= Activity =
Every line that includes the word "button" needs to be copied from the listing.

= Data in this exercise =
· · · ·

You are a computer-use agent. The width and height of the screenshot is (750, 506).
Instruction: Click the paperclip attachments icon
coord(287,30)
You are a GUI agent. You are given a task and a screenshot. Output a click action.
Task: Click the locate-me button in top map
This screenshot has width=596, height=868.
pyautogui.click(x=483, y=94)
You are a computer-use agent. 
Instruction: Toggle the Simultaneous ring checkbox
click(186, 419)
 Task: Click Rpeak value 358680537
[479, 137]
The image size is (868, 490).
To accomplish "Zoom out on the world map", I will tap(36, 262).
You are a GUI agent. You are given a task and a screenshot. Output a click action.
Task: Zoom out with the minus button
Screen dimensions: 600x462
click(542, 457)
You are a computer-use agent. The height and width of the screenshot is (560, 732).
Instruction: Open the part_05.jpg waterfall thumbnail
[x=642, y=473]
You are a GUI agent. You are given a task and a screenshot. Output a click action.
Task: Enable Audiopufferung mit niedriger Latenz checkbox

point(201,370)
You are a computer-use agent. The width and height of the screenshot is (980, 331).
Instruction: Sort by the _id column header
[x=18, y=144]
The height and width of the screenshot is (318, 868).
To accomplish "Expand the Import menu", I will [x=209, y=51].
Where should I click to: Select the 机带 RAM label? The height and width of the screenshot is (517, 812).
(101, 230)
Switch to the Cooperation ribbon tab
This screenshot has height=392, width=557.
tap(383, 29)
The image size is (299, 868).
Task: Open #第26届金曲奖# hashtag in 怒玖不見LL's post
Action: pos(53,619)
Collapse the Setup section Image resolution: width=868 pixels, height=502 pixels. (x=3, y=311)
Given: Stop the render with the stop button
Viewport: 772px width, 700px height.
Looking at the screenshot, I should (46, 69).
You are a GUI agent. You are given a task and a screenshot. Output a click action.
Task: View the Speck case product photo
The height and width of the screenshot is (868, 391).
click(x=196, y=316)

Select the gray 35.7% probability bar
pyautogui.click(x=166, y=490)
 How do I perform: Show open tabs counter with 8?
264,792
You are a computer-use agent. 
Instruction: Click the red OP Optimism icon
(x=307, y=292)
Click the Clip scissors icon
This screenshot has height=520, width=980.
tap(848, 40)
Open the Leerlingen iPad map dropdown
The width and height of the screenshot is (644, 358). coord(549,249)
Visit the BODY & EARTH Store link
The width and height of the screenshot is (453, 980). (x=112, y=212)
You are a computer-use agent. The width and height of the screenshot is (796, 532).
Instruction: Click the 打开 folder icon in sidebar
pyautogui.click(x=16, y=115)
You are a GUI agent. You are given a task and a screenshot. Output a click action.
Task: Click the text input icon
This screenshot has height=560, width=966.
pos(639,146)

· · · ·

= Output =
Task: Click the locate-me button in top map
Task: Zoom out with the minus button
Given: Stop the render with the stop button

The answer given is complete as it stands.